İklim değişikliğinin etkileri dünya genelinde kendini daha çok hissettirmeye başladı zaten. Örneğin İspanya’da meydana gelen “asrın felaketi”nde 220’den fazla insan canını kaybetti. Dünyanın başka yerlerinde orman yangınları, kuraklıklar ve fırtınalar da hem daha sık hem de çok daha şiddetli bir şekilde yüzünü gösteriyor.
COP’ta ele alınacak konulardan biri de ülkelerin iklim değişikliğine ve 1,5 derece hedefine uyumlu olarak nasıl bir ulusal katkı beyanlarının (NDC) olduğu. NDC’lerin genel hatları için son başvuru tarihi şubat ayı olmakla birlikte Azerbaycan gibi bazı ülkeler kendi tekliflerini zirve sırasında sunacak.
Geçen yılki katılımı göremeyebilir
Bu yıl katılımın geçen senekine göre çok daha düşük olması bekleniyor. Çünkü bazı şirketler daha küçük delegeler göndermeyi ya da hiç delege göndermemeyi tercih ediyor.
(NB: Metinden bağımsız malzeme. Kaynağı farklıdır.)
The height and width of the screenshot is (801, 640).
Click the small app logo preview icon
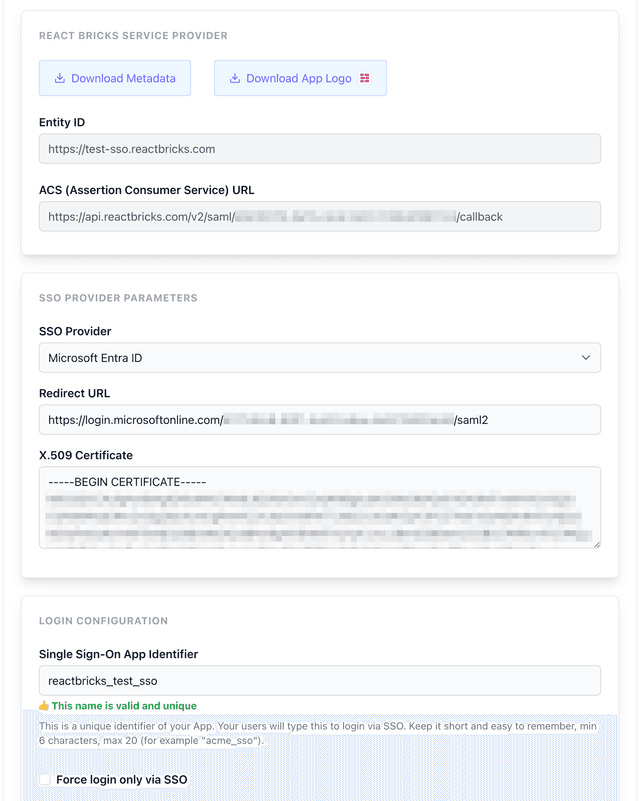[364, 77]
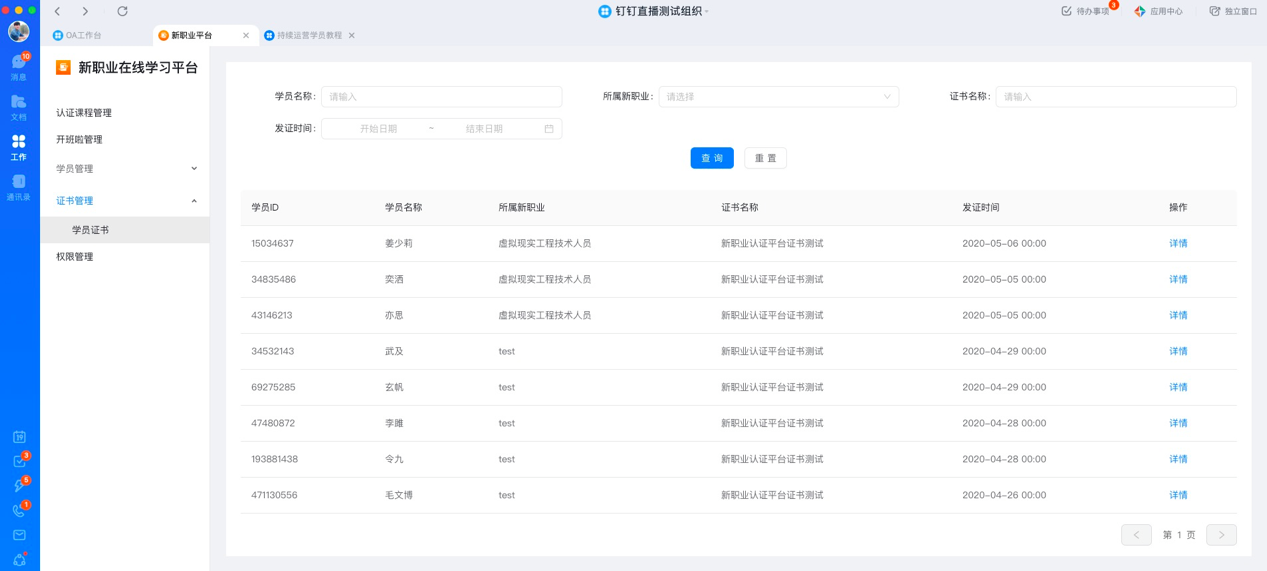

Oysa Dubai’deki zirveye 80 binden fazla kişi katılmıştı. Bakü’de bu sayının yarısından daha azının katılması bekleniyor. Bunun sebebi de kısmen lokasyonundan kaynaklanıyor.
JPMorgan, Morgan Stanley ve Goldman Sachs gibi büyük bankaların çoğu, enerji dönüşümü finansmanına adanmış bir zirve olmasına rağmen üst düzey yöneticilerini bu tür etkinliklere göndermemeyi tercih ediyor. Yine de petrol ve gaz endüstrisinin zirvede olması bekleniyor. Mesela Exxon Mobil’in CEO’su zirveye katılmayı planlıyor. Azerbaycan’da faaliyet gösteren İngiliz petrol devi BP’nin de Bakü yönetimine desteğini göstermesi bekleniyor.
Azerbaycan’ın Batı’ya rağmen iyi ilişkiler kurmayı sürdürdüğü Rusya’nın da hem devlet hem de iş dünyasından zirveye yüksek katılım göstermesi bekleniyor. Rusya Devlet Başkanı Vladimir Putin yaz aylarında Bakü’yü ziyaret etmişti. ABD de zirveye temsilci gönderecek kuşkusuz ancak Donald Trump’ın yeni devlet başkanı seçilmesi gönderilen temsilcinin faaliyetlerini gölgeye düşürüyor. Malum, ABD bir önceki Trump döneminde Paris Anlaşması’ndan çıkmıştı.